To start with, algorithms would be put to use for early detection or even prediction of pandemics, assessment and even solutions for traffic patterns in a city, incremental/severe weather forecasts, healthcare, care for the most vulnerable and so on. But soon, like everything else, it will be all-pervasive in every little life decision. I am not sticking my neck out to say it will happen by next year but events of 2020 have hugely accelerated the human civilisation’s race towards finding an alternative to its own organic intelligent brains. The world is already flush with examples on how AI will have multiples of applications from that which is already available across the web. In short, we are on the verge of entering a new technological era which is predictive, sophisticated and has an eerie inorganic intelligence almost running into infinity (it is not enough to cut the cord and think that an AI system has switched off; remember there are thousands of machines crunching data points from multiple sources to predict simple buying behaviour). This will definitely have a deep impact on the human race.

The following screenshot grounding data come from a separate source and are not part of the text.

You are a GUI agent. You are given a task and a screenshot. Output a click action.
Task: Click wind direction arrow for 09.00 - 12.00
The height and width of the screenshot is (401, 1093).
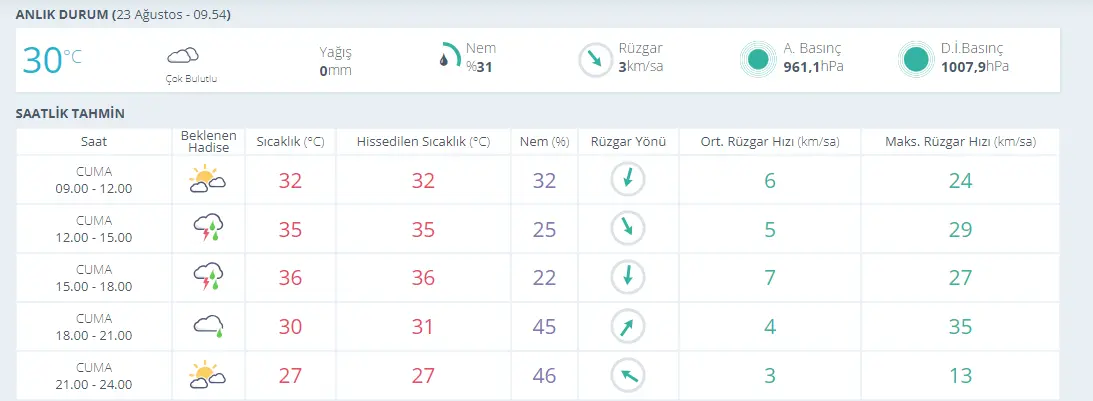coord(628,180)
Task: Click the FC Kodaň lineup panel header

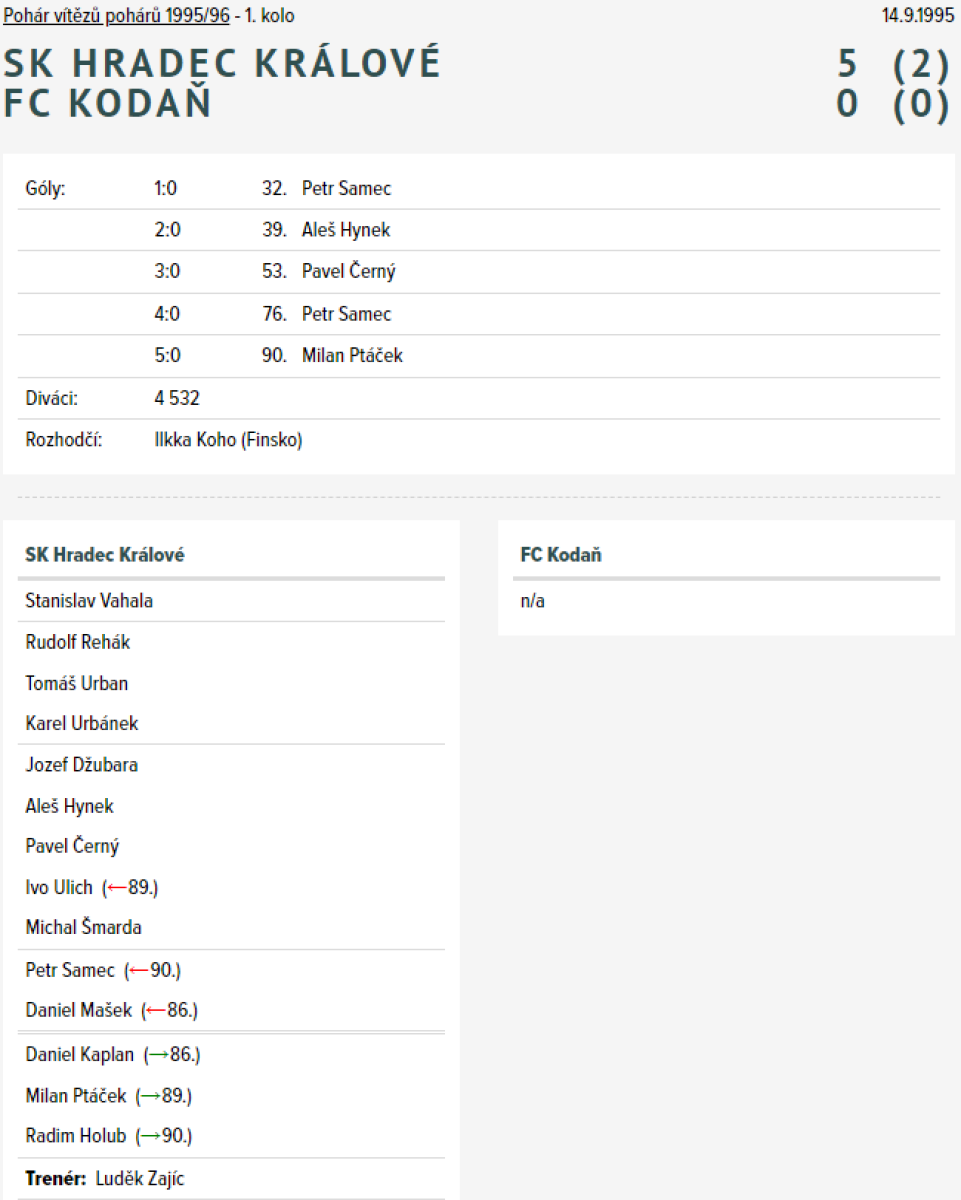Action: [x=561, y=555]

Next will come an age of extreme speeds of data access over the air or 5G. The world would have already been piloting cutting- edge 5G or fifth-generation mobile technology across large geographies and would have been near phase-wise national rollouts, had the pandemic not hit. India definitely has lost a year in the 5G race. However, the protocols and network vendor partner solutions may have been made more secure as a result of the delay.

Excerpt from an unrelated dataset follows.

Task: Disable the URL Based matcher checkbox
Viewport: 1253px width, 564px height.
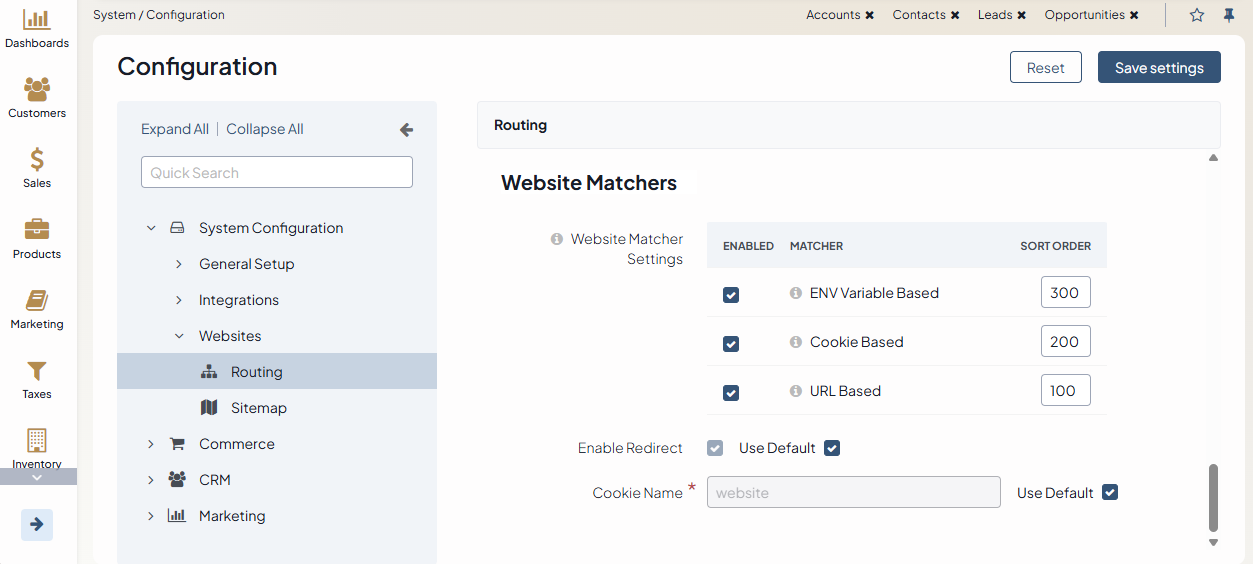Action: click(x=731, y=393)
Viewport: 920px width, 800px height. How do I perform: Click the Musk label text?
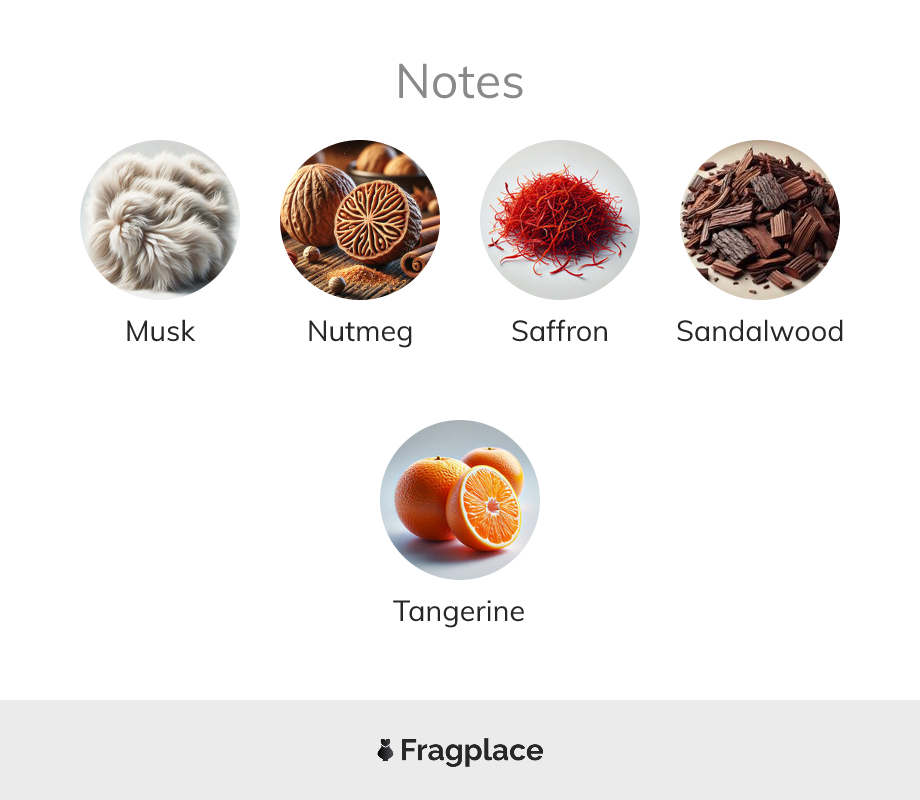(160, 331)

In fact, 5G is likely to see the first level of deployment in urban areas (where the revenues are) and besides helping you download (at say five times the speeds of your current streaming action) social media videos/your favourite films and cricket matches, will also prove to be a great tool for remote and risky jobs. If some of the arterial sewer lines in a city are fitted with 5G chips, there could be a possibility of completely eradicating the need for human intervention in maintenance of a city’s drainage system. If the data coming in and also fed into the chips are analysed at the back-end by smart machines (think AI), who, then takes decisions to deploy little machine worms into the sludge to clean a choke or fix a leakage or even defuse a toxic gas emission, it would mean saving a few thousand precious lives each year. Together with this will come the ultra-smart homes (the protocols for which are already in advanced stages of negotiation by big tech companies) where perhaps your cooking burner will decide the menu and your bar may order itself a few of your favorite wines in case you aren’t stocked for the weekend. While robotic surgeries performed over the network specially for remote terrains (read rural) are already happening outside India, a self-driving car in Chandni Chowk may be further away.

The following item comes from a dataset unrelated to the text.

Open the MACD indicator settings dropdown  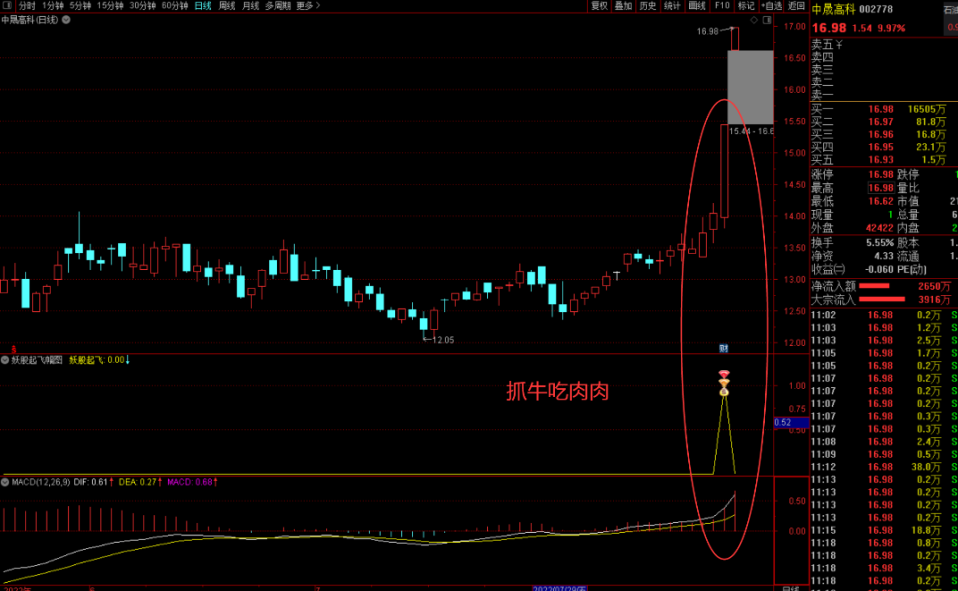point(7,483)
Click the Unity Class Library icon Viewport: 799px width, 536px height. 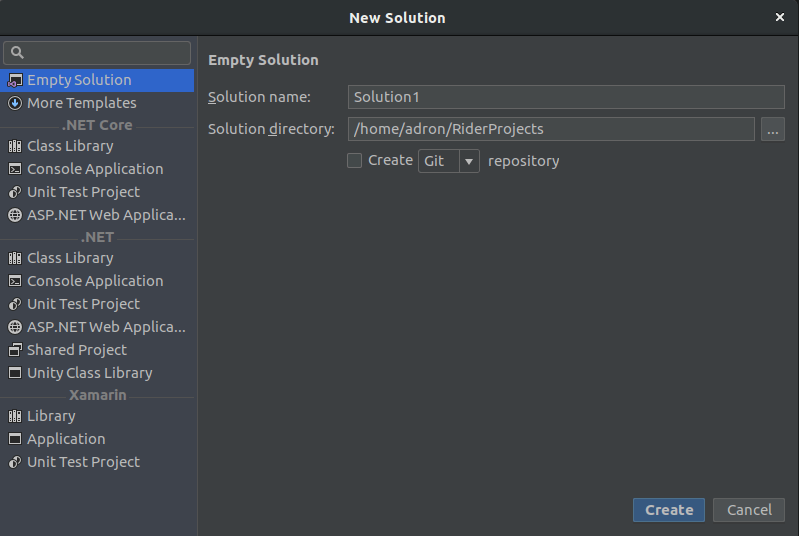(x=15, y=373)
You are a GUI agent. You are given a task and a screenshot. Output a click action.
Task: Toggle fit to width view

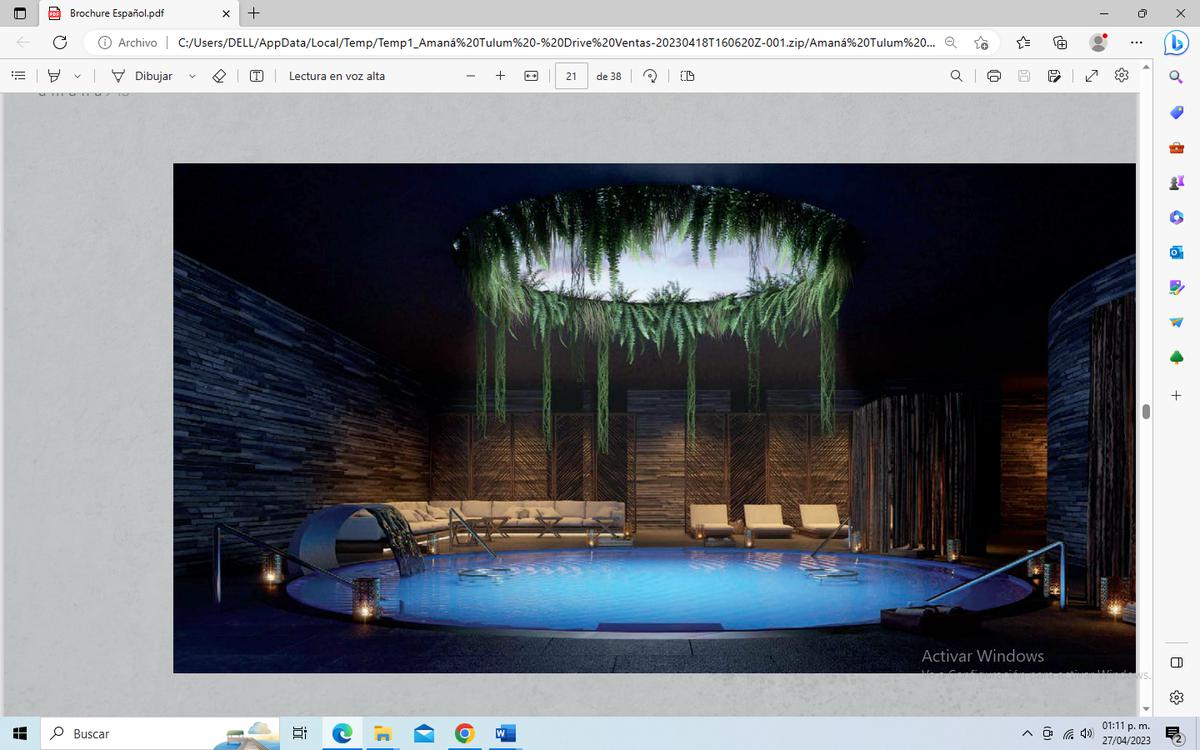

Now that the all-pervasive technology has started to co-exist with us in our altered carbon realities, the threats to humanity will also increase. These threats would be increasingly cyber and 2021 will likely see more cyber security attacks (small, big, macro) than all of these years of digital revolution put together. The tell-tale volumes of these cyber security attacks (think SIM cloning, phishing attacks, stealing of bank passwords and OTPs) are already giving consumers and lawmakers a nightmare with increased adoption of the digital world during these work from home times. Think of the manifold increase of these forces as the technology world starts getting more complex with evolving protocols and appendages. You are more likely to hear the word cyber security in almost every important public forum and ministerial dialogues than you have ever heard in your life. Along with these, and one can only wish, multilateral solutions to tackling emerging threats will also emerge, which prevent anti-State forces from manipulating users of emerging technology. There will be new policy regimes, language and grammar for embracing these brave new islands we are heading towards, but let’s keep those for a later piece.